Monitoring Dashboard

# ADF monitoring with Python SDK
from azure.identity import DefaultAzureCredential
from azure.mgmt.datafactory import DataFactoryManagementClient

credential = DefaultAzureCredential()
adf_client = DataFactoryManagementClient(credential, subscription_id)

# Get pipeline runs
pipeline_runs = adf_client.pipeline_runs.query_by_factory(
    resource_group_name="rg-dataengineering-prod",
    factory_name="adf-prod",
    filter={
        "lastUpdatedAfter": "2024-01-01T00:00:00Z",
        "lastUpdatedBefore": "2024-01-31T23:59:59Z"
    }
)

for run in pipeline_runs.value:
    print(f"Run ID: {run.run_id}")
    print(f"Pipeline: {run.pipeline_name}")
    print(f"Status: {run.status}")
    print(f"Run Start: {run.run_start}")
    print(f"Run End: {run.run_end}")

# Get activity runs for a pipeline run
activity_runs = adf_client.activity_runs.query_by_pipeline_run(
    resource_group_name="rg-dataengineering-prod",
    factory_name="adf-prod",
    pipeline_run_id="pipeline-run-id",
    filter={
        "lastUpdatedAfter": "2024-01-01T00:00:00Z"
    }
)

ℹ️

Pro Tip: Implement a watermark pattern for incremental loading. Store the last successful load timestamp in a control table and use it as a parameter in subsequent runs.

Interview Questions

Q1: Explain the difference between full load and incremental load in batch pipelines. A: Full load replaces entire datasets (simple but expensive). Incremental load processes only changes (complex but efficient). Use watermarks, CDC, or timestamps for incremental patterns.
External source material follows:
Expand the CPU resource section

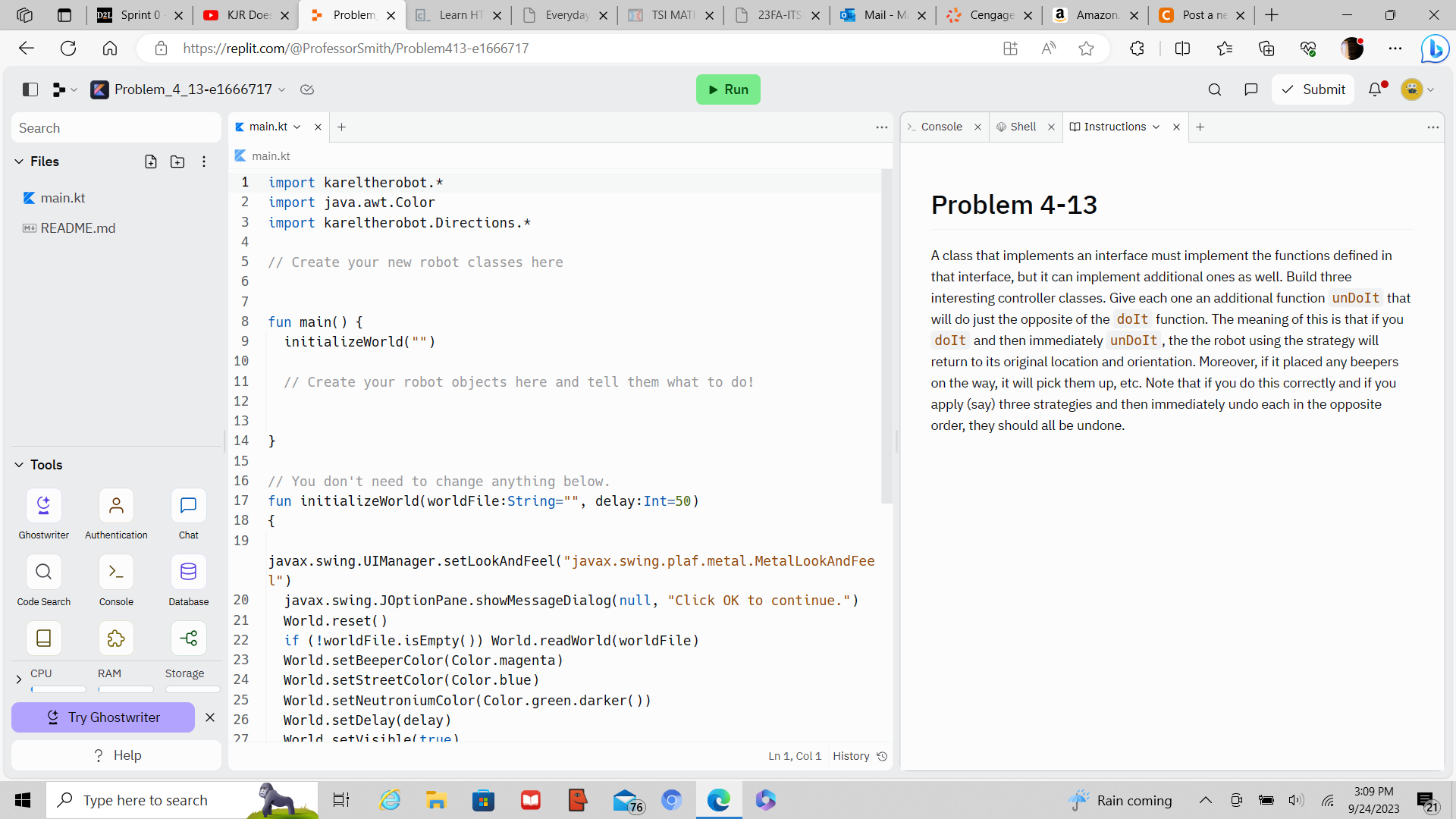[x=18, y=679]
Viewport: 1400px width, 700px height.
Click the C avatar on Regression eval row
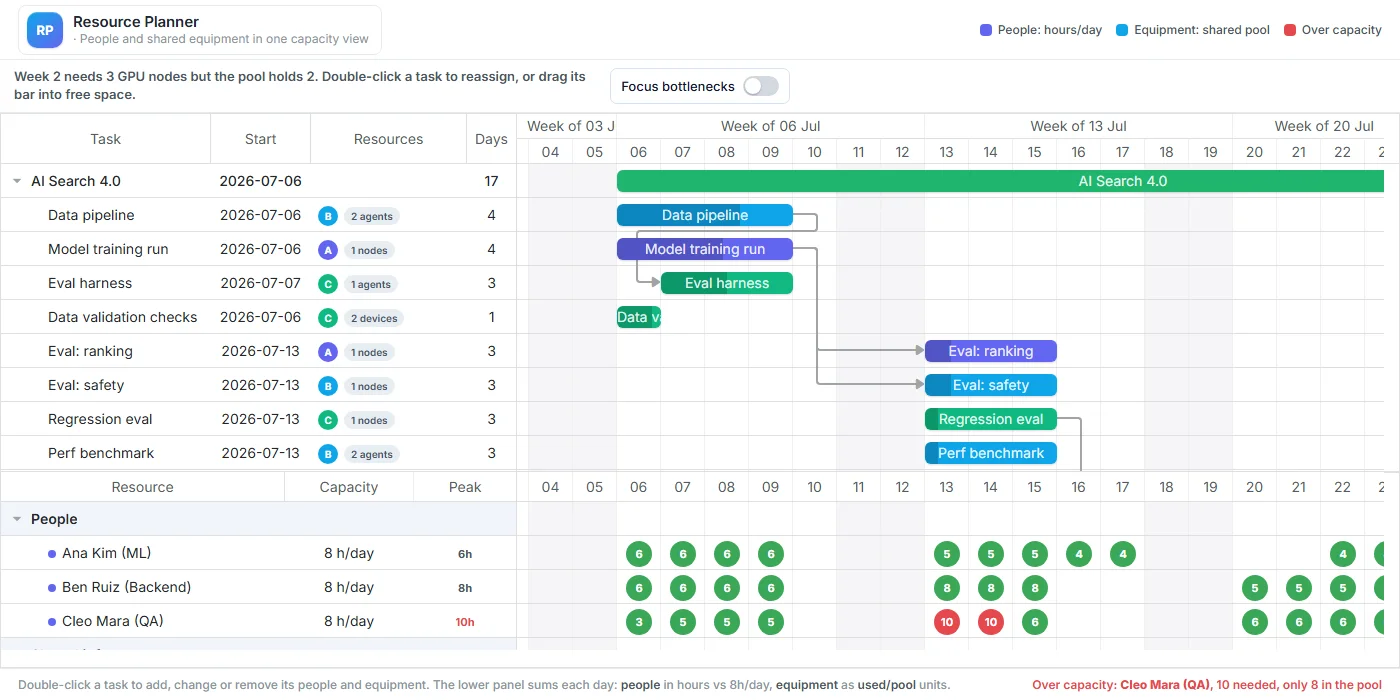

Q2: How do you optimize ADF Copy Activity performance? A: 1) Use parallel copying (degree of parallelism), 2) Optimize partition splitting, 3) Use appropriate file formats (Parquet), 4) Size files appropriately (256MB-1GB), 5) Use staged copy for large transfers.

Q3: What are the best practices for ADF pipeline parameterization? A: 1) Use parameters for dates, paths, and configurations, 2) Store connection strings in Key Vault, 3) Use linked services for reusability, 4) Implement dynamic content expressions, 5) Use ARM templates for environment promotion.